*Instructions to follow*: Type the entries out once more. Match them exactly.
** Opening Material shown block **
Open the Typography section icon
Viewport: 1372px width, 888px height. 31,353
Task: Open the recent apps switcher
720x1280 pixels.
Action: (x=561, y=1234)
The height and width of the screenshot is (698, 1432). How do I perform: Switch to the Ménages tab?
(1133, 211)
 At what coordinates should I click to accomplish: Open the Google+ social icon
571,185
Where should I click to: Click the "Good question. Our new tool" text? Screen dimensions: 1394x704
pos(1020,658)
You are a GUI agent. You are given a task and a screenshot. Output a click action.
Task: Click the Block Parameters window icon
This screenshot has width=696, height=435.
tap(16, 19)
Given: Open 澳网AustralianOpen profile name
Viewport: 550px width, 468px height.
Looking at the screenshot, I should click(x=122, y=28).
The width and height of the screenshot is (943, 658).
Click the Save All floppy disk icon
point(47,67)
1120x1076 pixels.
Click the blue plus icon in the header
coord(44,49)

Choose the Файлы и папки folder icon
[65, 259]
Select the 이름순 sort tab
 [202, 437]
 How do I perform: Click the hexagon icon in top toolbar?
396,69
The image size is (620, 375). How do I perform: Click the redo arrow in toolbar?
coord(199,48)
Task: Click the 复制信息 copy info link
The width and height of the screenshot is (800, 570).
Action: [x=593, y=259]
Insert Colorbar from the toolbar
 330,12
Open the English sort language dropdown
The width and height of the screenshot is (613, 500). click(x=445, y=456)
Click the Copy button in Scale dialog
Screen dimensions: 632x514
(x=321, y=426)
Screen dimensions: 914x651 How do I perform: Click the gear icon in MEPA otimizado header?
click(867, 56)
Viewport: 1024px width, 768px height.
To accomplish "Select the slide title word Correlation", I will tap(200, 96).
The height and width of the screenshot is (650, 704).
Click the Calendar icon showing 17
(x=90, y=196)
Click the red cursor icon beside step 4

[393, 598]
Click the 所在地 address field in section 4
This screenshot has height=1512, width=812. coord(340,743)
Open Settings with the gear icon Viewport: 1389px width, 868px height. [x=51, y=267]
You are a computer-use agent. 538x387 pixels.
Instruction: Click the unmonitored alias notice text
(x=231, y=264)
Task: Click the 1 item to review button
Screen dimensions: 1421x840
** Closing Material shown block **
*Solution for this exercise*:
Open the Typography section icon
Viewport: 1372px width, 888px height. 31,353
Task: Open the recent apps switcher
720x1280 pixels.
Action: (x=561, y=1234)
The height and width of the screenshot is (698, 1432). How do I perform: Switch to the Ménages tab?
(1133, 211)
 At what coordinates should I click to accomplish: Open the Google+ social icon
571,185
Where should I click to: Click the "Good question. Our new tool" text? Screen dimensions: 1394x704
pos(1020,658)
You are a GUI agent. You are given a task and a screenshot. Output a click action.
Task: Click the Block Parameters window icon
This screenshot has width=696, height=435.
tap(16, 19)
Given: Open 澳网AustralianOpen profile name
Viewport: 550px width, 468px height.
Looking at the screenshot, I should click(x=122, y=28).
The width and height of the screenshot is (943, 658).
Click the Save All floppy disk icon
point(47,67)
1120x1076 pixels.
Click the blue plus icon in the header
coord(44,49)

Choose the Файлы и папки folder icon
[65, 259]
Select the 이름순 sort tab
 [202, 437]
 How do I perform: Click the hexagon icon in top toolbar?
396,69
The image size is (620, 375). How do I perform: Click the redo arrow in toolbar?
coord(199,48)
Task: Click the 复制信息 copy info link
The width and height of the screenshot is (800, 570).
Action: [x=593, y=259]
Insert Colorbar from the toolbar
 330,12
Open the English sort language dropdown
The width and height of the screenshot is (613, 500). click(x=445, y=456)
Click the Copy button in Scale dialog
Screen dimensions: 632x514
(x=321, y=426)
Screen dimensions: 914x651 How do I perform: Click the gear icon in MEPA otimizado header?
click(867, 56)
Viewport: 1024px width, 768px height.
To accomplish "Select the slide title word Correlation", I will tap(200, 96).
The height and width of the screenshot is (650, 704).
Click the Calendar icon showing 17
(x=90, y=196)
Click the red cursor icon beside step 4

[393, 598]
Click the 所在地 address field in section 4
This screenshot has height=1512, width=812. coord(340,743)
Open Settings with the gear icon Viewport: 1389px width, 868px height. [x=51, y=267]
You are a computer-use agent. 538x387 pixels.
Instruction: Click the unmonitored alias notice text
(x=231, y=264)
Task: Click the 1 item to review button
Screen dimensions: 1421x840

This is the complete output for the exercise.